● Auszug zum Lesen:
Christopher von Deylen: Ein Yamaha DX21, den ich mir damals mit einem Ferienjob zusammen gespart habe – für einen DX7 hat es leider nicht gereicht… Also habe ich mir am DX21 die Finger wund programmiert, mit prinzipbedingt eher bescheidenen Ergebnissen. Der zweite Synthesizer hatte dann den Schiller-Sound von heute fast schon ein bisschen mit drin, das war der Roland D-50. Der hat zwar extrem gerauscht, wenn man den Chorus angemacht hat, aber er hatte damals schon diese typische Roland-Wärme.
bonedo: Womit arbeitest du heute?

● Auszüge aus Daten:
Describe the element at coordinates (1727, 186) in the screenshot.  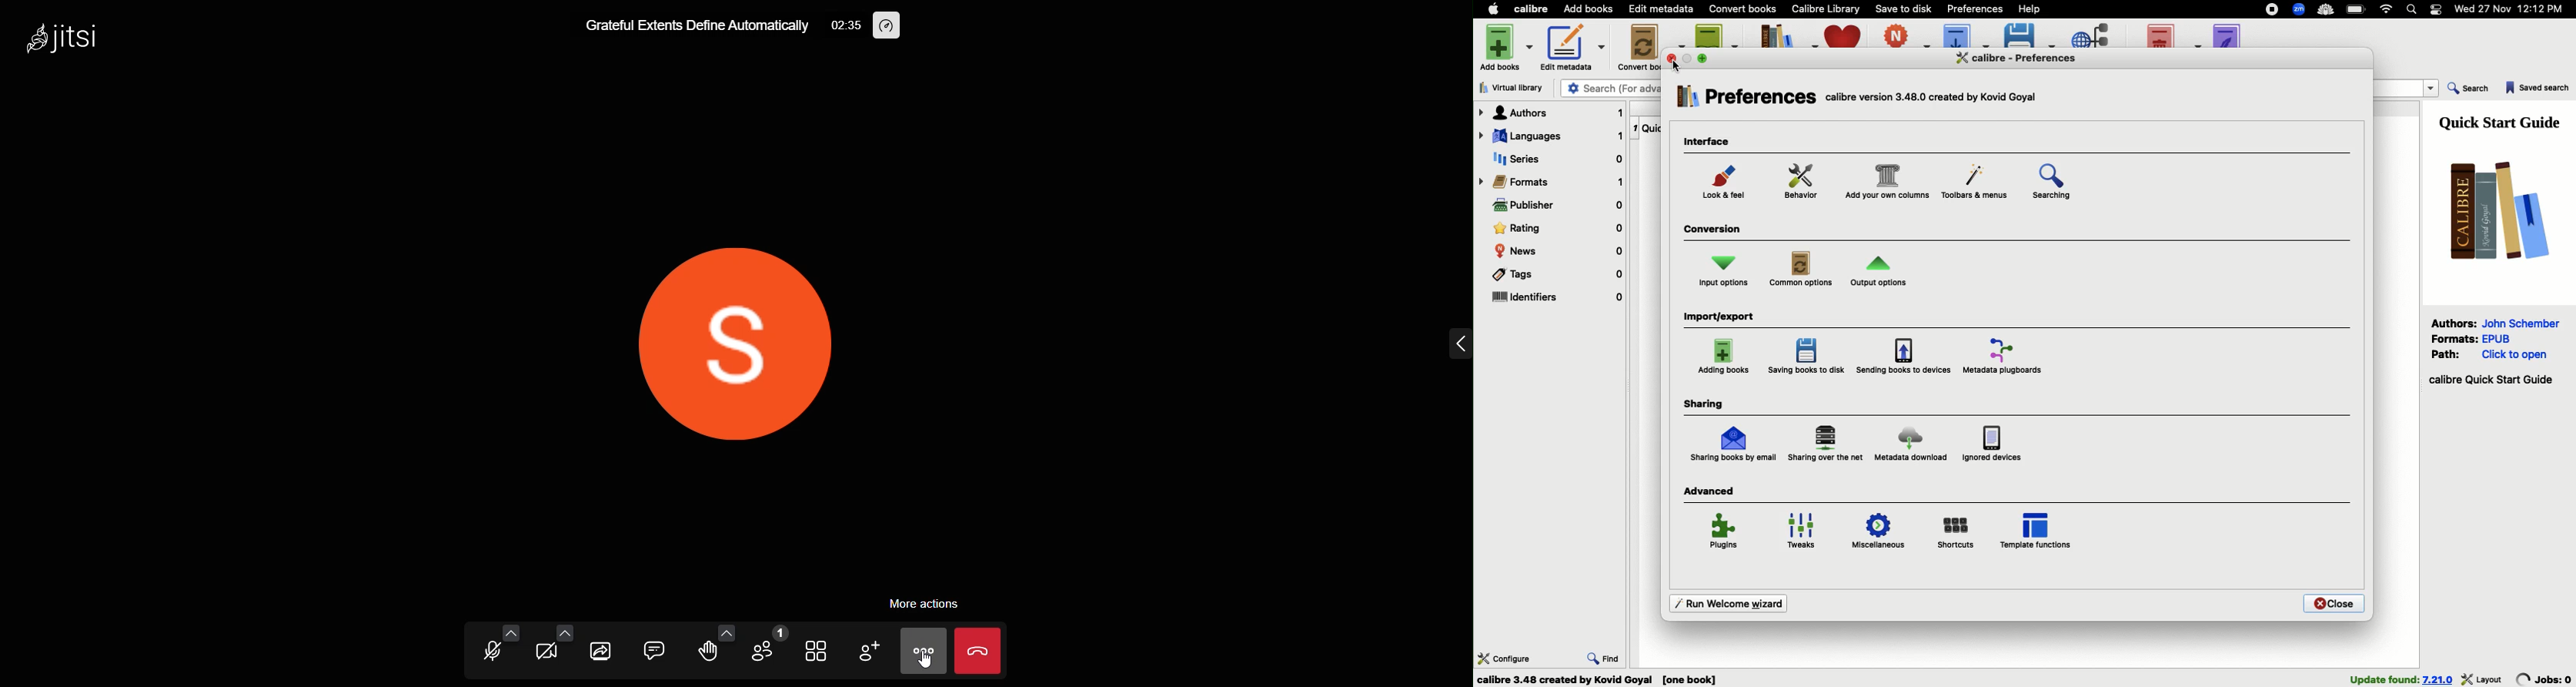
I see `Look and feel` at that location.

* * *

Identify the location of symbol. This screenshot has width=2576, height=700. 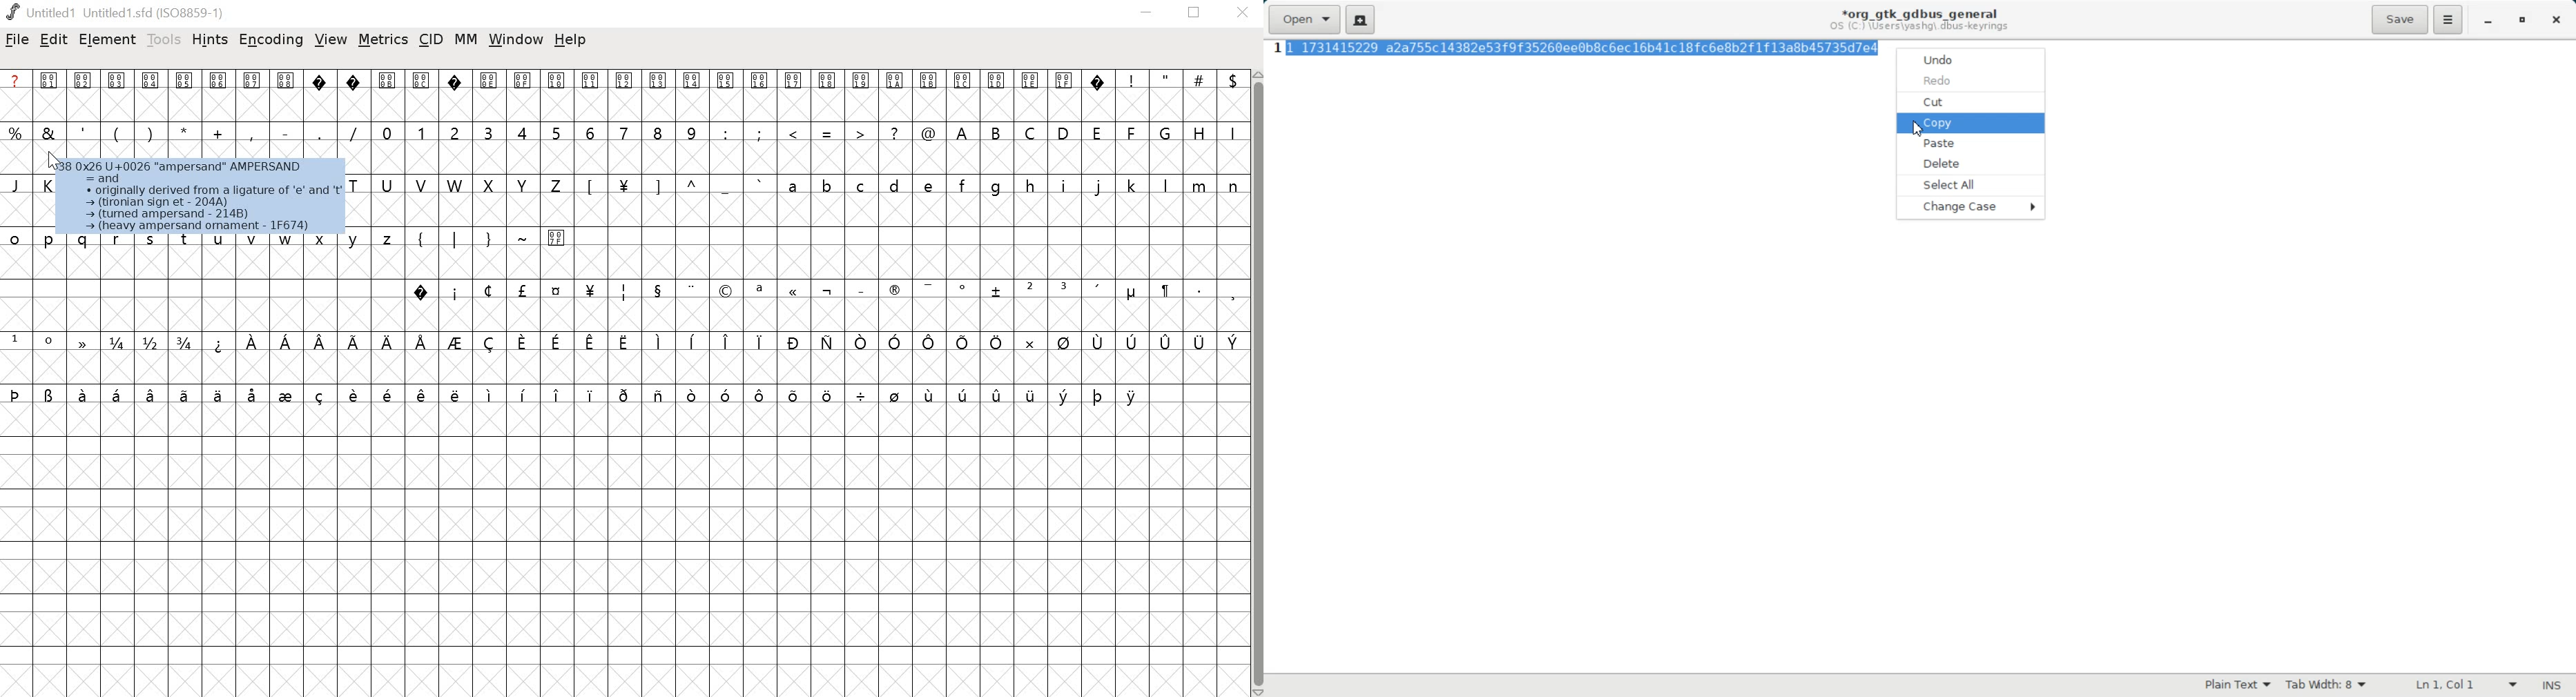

● Zu bearbeitende Aufgaben:
1. Welchen Grund gibt der Interviewauszug dafür an, dass Christopher von Deylen am DX21 statt an einem DX7 programmierte? Antworten Sie in einem bis drei Sätzen.
2. Prüfen Sie, ob die folgenden Aussagen mit dem Interviewauszug übereinstimmen, und belegen Sie jedes Ja oder Nein mit einem wörtlichen Zitat: (a) Der Roland D-50 rauschte stark, sobald der Chorus eingeschaltet war. (b) Den DX21 finanzierte er mit Geld aus einem Ferienjob. (c) Mit dem DX21 erzielte er hervorragende Ergebnisse.
3. Schreiben Sie im Interviewauszug alles von „Christopher von Deylen: Ein“ bis hinunter zu „diese typische Roland-Wärme.“ neu und setzen Sie dabei „Nebenjob“ an die Stelle von „Ferienjob“.

● Lösungen im Einzelnen:
1. Er hatte sich den DX21 mit einem Ferienjob zusammengespart. Für einen DX7 reichte das Geld nicht.

2.
(a) Ja: „Der hat zwar extrem gerauscht, wenn man den Chorus angemacht hat“
(b) Ja: „den ich mir damals mit einem Ferienjob zusammen gespart habe“
(c) Nein: „mit prinzipbedingt eher bescheidenen Ergebnissen“

3.
Christopher von Deylen: Ein Yamaha DX21, den ich mir damals mit einem Nebenjob zusammen gespart habe – für einen DX7 hat es leider nicht gereicht… Also habe ich mir am DX21 die Finger wund programmiert, mit prinzipbedingt eher bescheidenen Ergebnissen. Der zweite Synthesizer hatte dann den Schiller-Sound von heute fast schon ein bisschen mit drin, das war der Roland D-50. Der hat zwar extrem gerauscht, wenn man den Chorus angemacht hat, aber er hatte damals schon diese typische Roland-Wärme.